## THE DATA
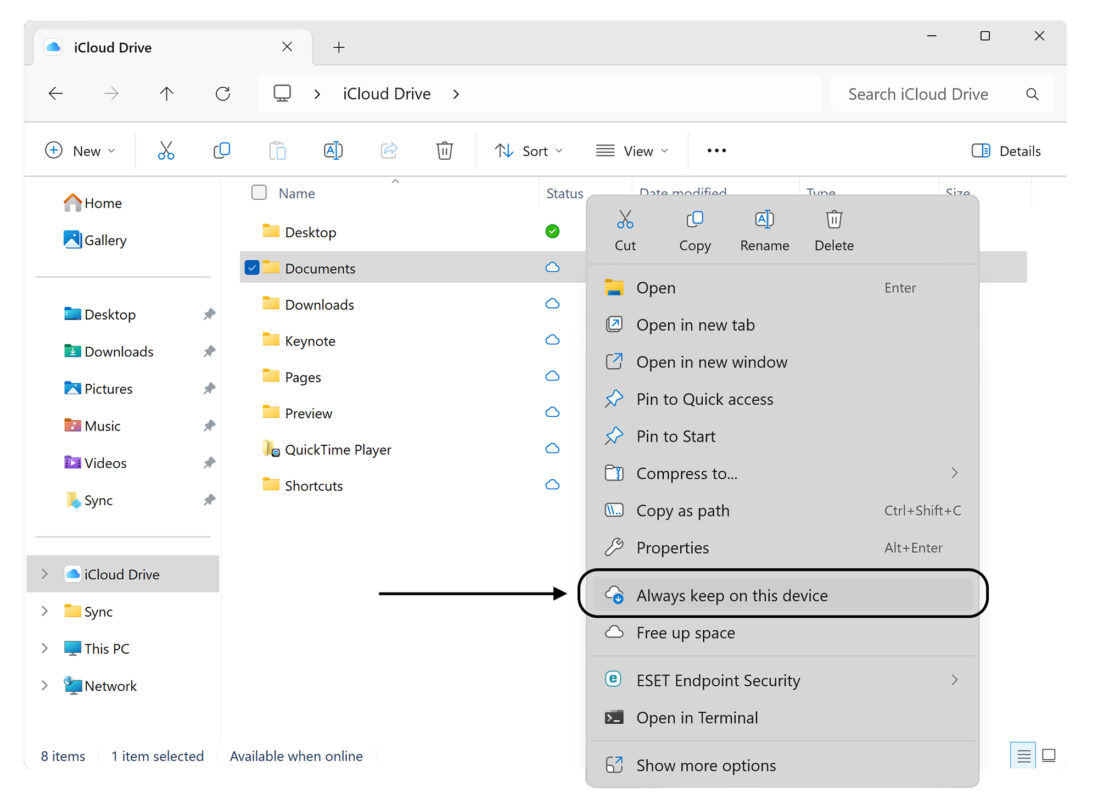Click the Cut scissors icon in toolbar
The width and height of the screenshot is (1098, 800).
coord(166,151)
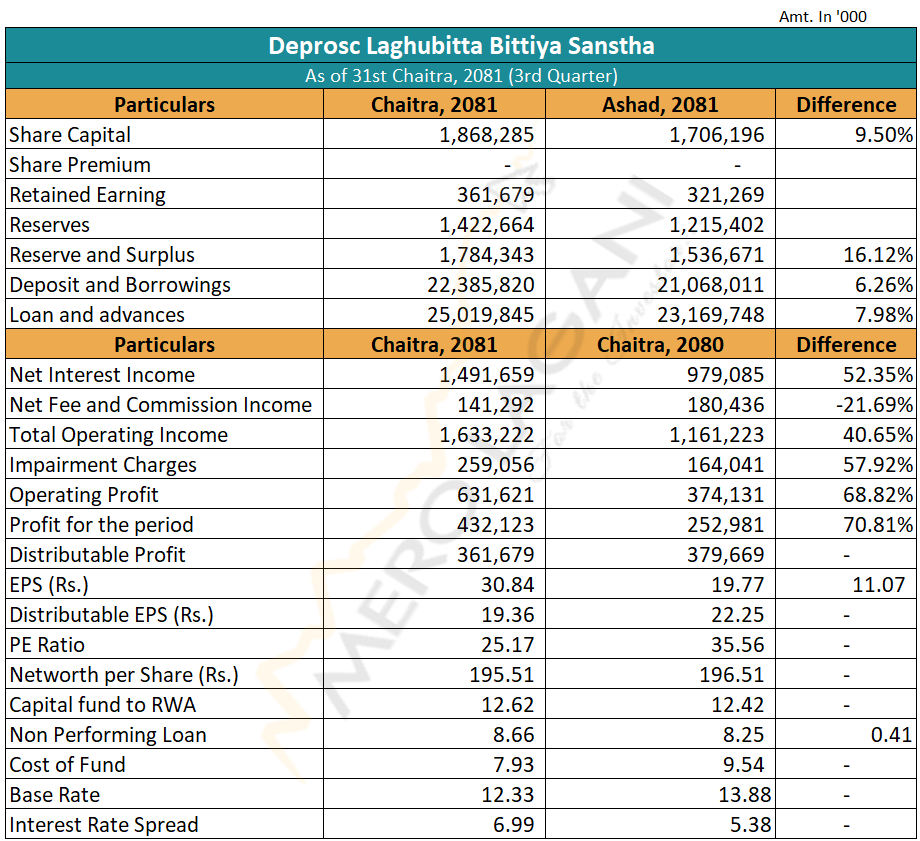
Task: Click the Base Rate value 12.33
Action: 507,795
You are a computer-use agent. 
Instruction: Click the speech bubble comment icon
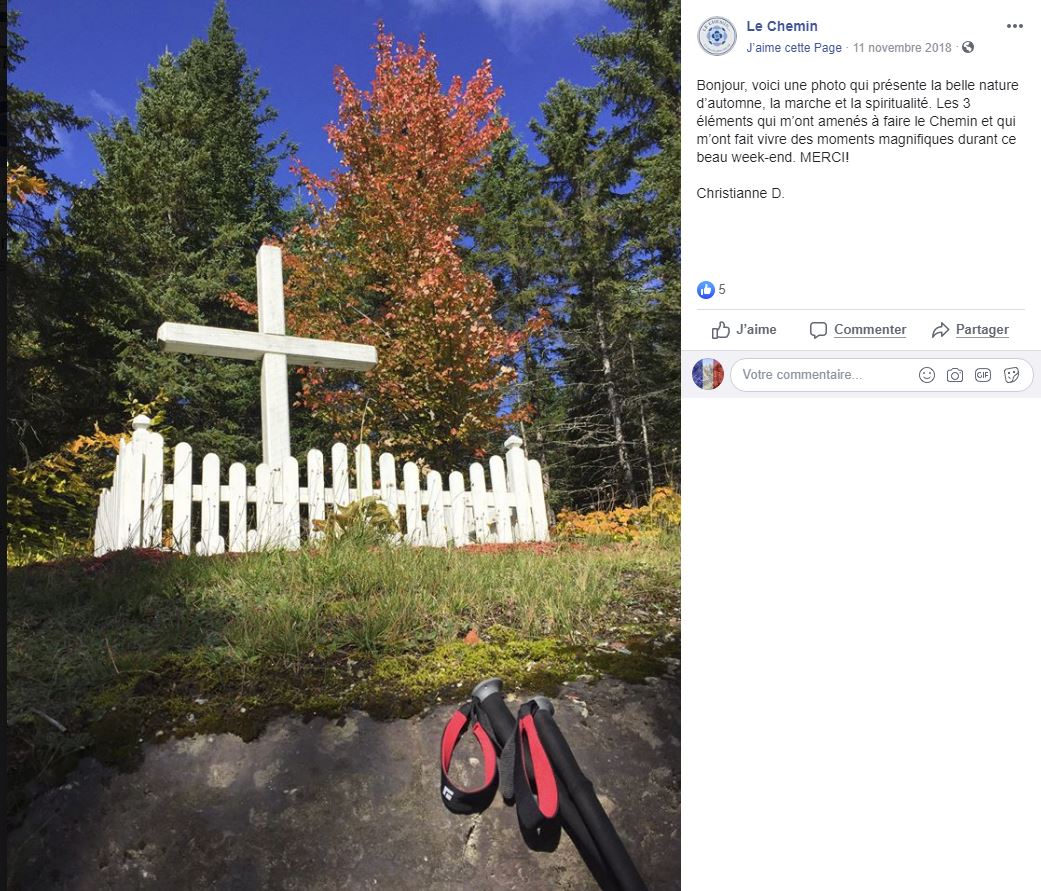pyautogui.click(x=818, y=330)
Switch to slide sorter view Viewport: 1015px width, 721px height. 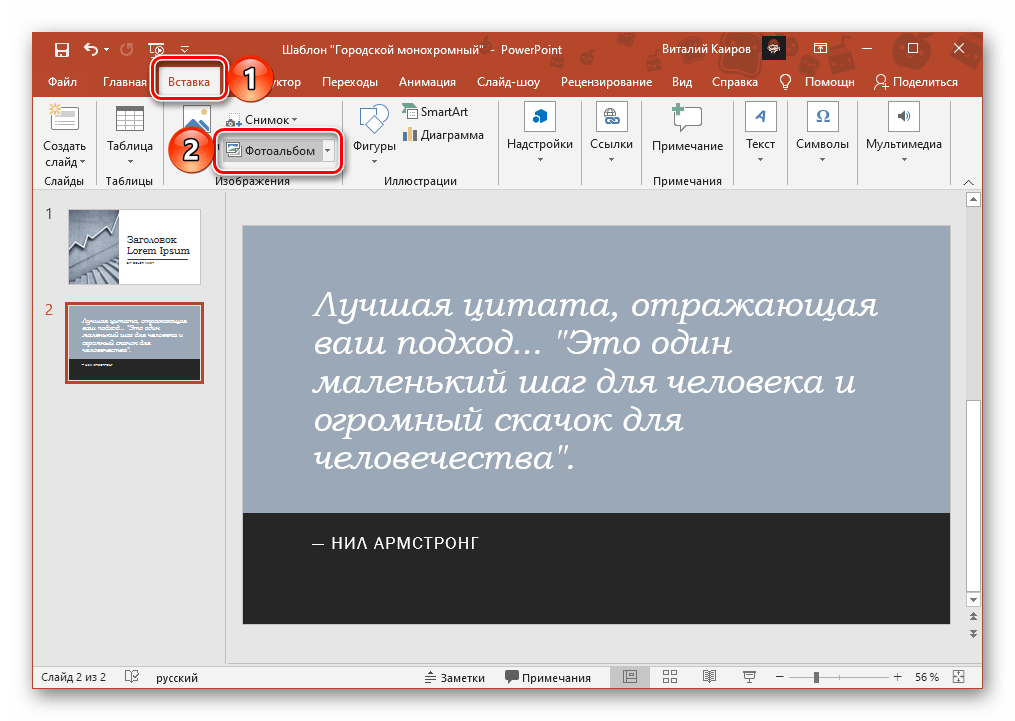coord(670,677)
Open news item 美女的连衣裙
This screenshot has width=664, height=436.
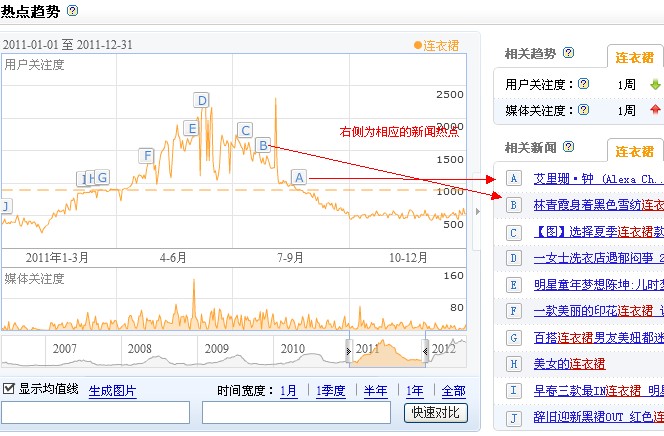(x=569, y=363)
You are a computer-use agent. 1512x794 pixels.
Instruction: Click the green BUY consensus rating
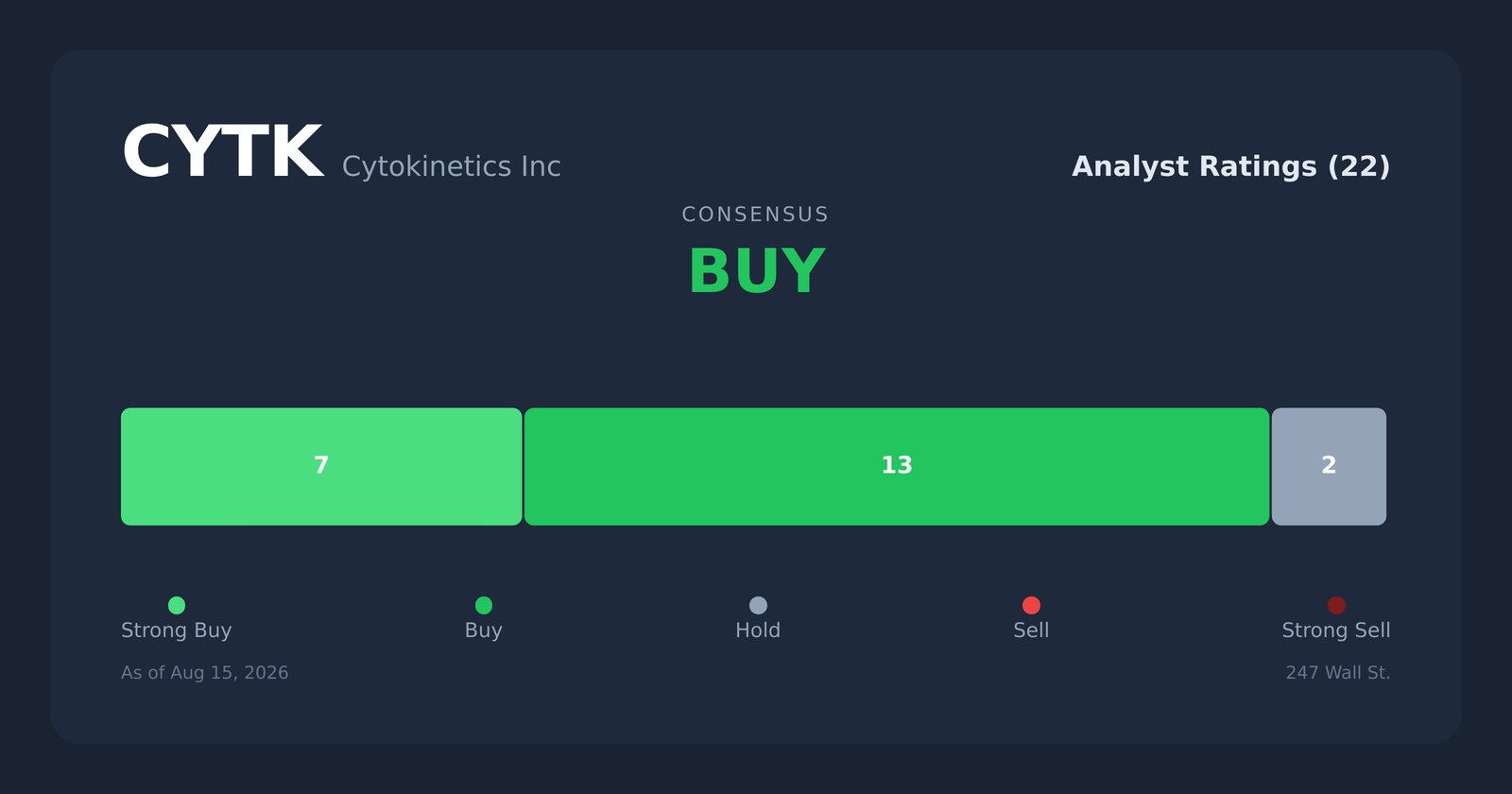coord(756,272)
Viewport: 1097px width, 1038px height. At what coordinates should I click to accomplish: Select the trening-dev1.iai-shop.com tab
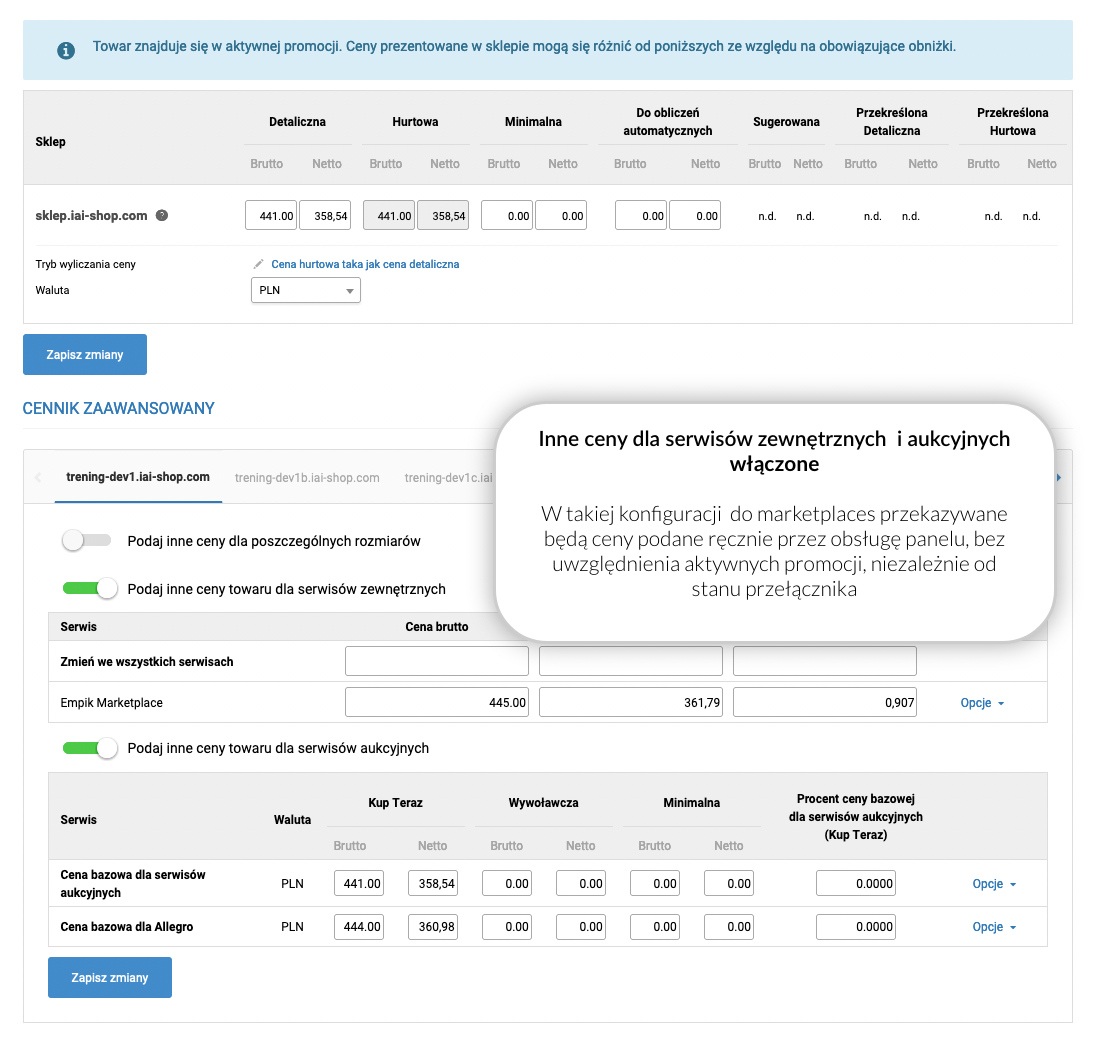pyautogui.click(x=138, y=477)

## EXERCISE DIRECTIONS
Return the lines containing "agent", taking each one from the listing.

## EXPECTED OUTPUT
You are a computer-use agent. 
You are a computer-use agent. 1512x794 pixels.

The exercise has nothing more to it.